- Born: 1959 (age 66–67) Lorain, Ohio, USA
- Spouse: Janet Wadolny ​(m. 1986)​

Academic background
- Education: BSc, 1985, PhD, Pharmaceutics, 1992, Ohio State University
- Thesis: Pharmacodynamics of antiproliferative agents in patient and rodent tumor explants (1992)

Academic work
- Institutions: University of Florida College of Pharmacy Ohio State University Washington State University

= Thomas D. Schmittgen =

American pharmacologist

Thomas Donald Schmittgen (born 1959) is an American pharmacologist. He is Chair of Pharmaceutics in the University of Florida College of Pharmacy. In 2020, Schmittgen was elected a Fellow of the American Association for the Advancement of Science for "distinguished contributions to the field of microRNA biology, particularly using real time PCR to quantify microRNA expression in tissues, extracellular vesicles, cell lines and tumors." In 2025, the journal Nature listed Schmittgen's 2001 publication as the second most-cited research article of the 21st century and the fifth most-cited publication of all time.

==Early life and education==
Schmittgen was born in 1959 to Donald Schmittgen in Lorain, Ohio. He completed his Bachelor of Science and PhD in pharmaceutics at Ohio State University.

==Career==
Following his PhD, Schmittgen served on the faculty at Washington State University's College of Pharmacy from 1995 to 2002. He then returned to his alma mater in 2002 as chair of the Division of Pharmaceutics.

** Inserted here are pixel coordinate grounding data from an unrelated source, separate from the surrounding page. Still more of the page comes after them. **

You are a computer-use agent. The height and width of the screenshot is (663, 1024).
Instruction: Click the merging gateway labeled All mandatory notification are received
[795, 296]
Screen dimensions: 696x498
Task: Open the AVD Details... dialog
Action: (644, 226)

Schmittgen joined the faculty at the University of Florida College of Pharmacy in 2015 through the UF Preeminence Initiative. As a professor of pharmaceutics, Schmittgen worked on identifying new ways to restore microRNA levels in cancer cells. He was elected a Fellow of the American Association of Pharmaceutical Scientists in 2016 for his research on noncoding RNAs and cancer. In 2018, Schmittgen was appointed chair of the department of pharmaceutics. He was also named the V. Ravi Chandran Professor of Pharmaceutical Sciences in the University of Florida College of Pharmacy. In 2020, Schmittgen was elected a Fellow of the American Association for the Advancement of Science for "distinguished contributions to the field of microRNA biology, particularly using real time PCR to quantify microRNA expression in tissues, extracellular vesicles, cell lines and tumors." In 2025, the journal Nature listed Schmittgen's 2001 publication as the second most-cited research article of the 21st century and the fifth most-cited publication of all time.

==Personal life==
Schmittgen married Janet Wadolny in 1986.